-- EXCERPT follows --
We acknowledge some limitations to our study. This study was done with the help of a cohort of patients being taken care of by a group of infectious disease specialists in Hessia, Rhineland-Palatinate, and Saarland. Although outpatient clinics and private practices are located both in main and smaller cities, patients may neither be representative for the whole of Germany, nor for other European settings (e. g. out-of-pocket cost). So, it remains to be seen whether the ABQ-HIV shows similar properties when applied in other countries. Secondly, due to the cross-sectional design of the study, test-retest reliability and the ability to detect changes could not be assessed. Thirdly, even if the study sites were requested to include patients in a consecutive manner, there is a certain risk of a selection bias, since patients with more regular visits (and thus a better adherence behavior) were more likely to be overrepresented in the study. In addition, patients answered the questionnaire in the premises of the study site directly before or after a consultation with the treating physician. This responding environment might have increased the risk of a bias regarding socially desirable response behavior. Especially, for questionnaires containing sensitive and critical items, the compulsion to act in a socially desirable way could play a certain role. Thus, implementation of another scale like the Social Desirability Scale-17 [25] should be considered in future studies, in order to control for the tendency of respondents to answer in a manner that will be viewed favorably by health care providers (or others). Furthermore, although the ABQ-HIV was based on an existing, well-established instrument and the research team including clinical experts tried to cover all available evidence on NA causes in patients with HIV, there is a certain risk that the instrument does not cover all patient-relevant barriers. Future research is needed to fully prove the content validity of the ABQ-HIV and to assess whether the ABQ-HIV items can explain a reasonable part of existing non-adherence. Finally, we decided to use self-reported adherence to assess the convergent validity. Other measures to assess the adherence might be more powerful in validating our tool, e.g. data derived from medication event monitoring systems, but need much more resources.
-- EXCERPT concluded --
-- INFORMATION follows --
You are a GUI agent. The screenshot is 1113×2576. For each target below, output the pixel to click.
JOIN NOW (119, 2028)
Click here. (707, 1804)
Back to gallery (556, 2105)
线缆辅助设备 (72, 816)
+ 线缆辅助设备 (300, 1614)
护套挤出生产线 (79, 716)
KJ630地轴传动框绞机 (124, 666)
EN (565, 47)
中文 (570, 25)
-- INFORMATION concluded --
▶ [WORK ITEM]: Pick up the passage on the limitations of the ABQ-HIV study right after its last sentence and keep writing it. You won't need the data to do this.

▶ [EXERCISE RESPONSE]:
In conclusion, the original ABQ could be successfully adapted for use by HIV patients. The developed ABQ-HIV is a practical, reliable, and valid instrument for identifying barriers to antiretroviral therapy adherence. The questionnaire has the potential to support physician-patient communication - knowing which kind of barriers might affect the patients would help clinicians and/or further stakeholders to approach specific issues with the patient. Although the ABQ-HIV might probably be not a measure that will be used by physician in clinical routine practice to “assess” individual patients’ adherence, it is a tool that can be applied in patient collectives to generate awareness for patients’ perspectives/barriers. Furthermore, in case adherence-promoting interventions are developed, the ABQ-HIV can be used as a tool to identify different patient clusters/segments and thus, to be able to implement interventions in a more specific / tailored way which would offer the possibility to enhance the effectiveness of adherence-supporting measures. Finally, future research is required to examine the usefulness of the ABQ-HIV in other settings and its ability to identify patient behavior changes over time.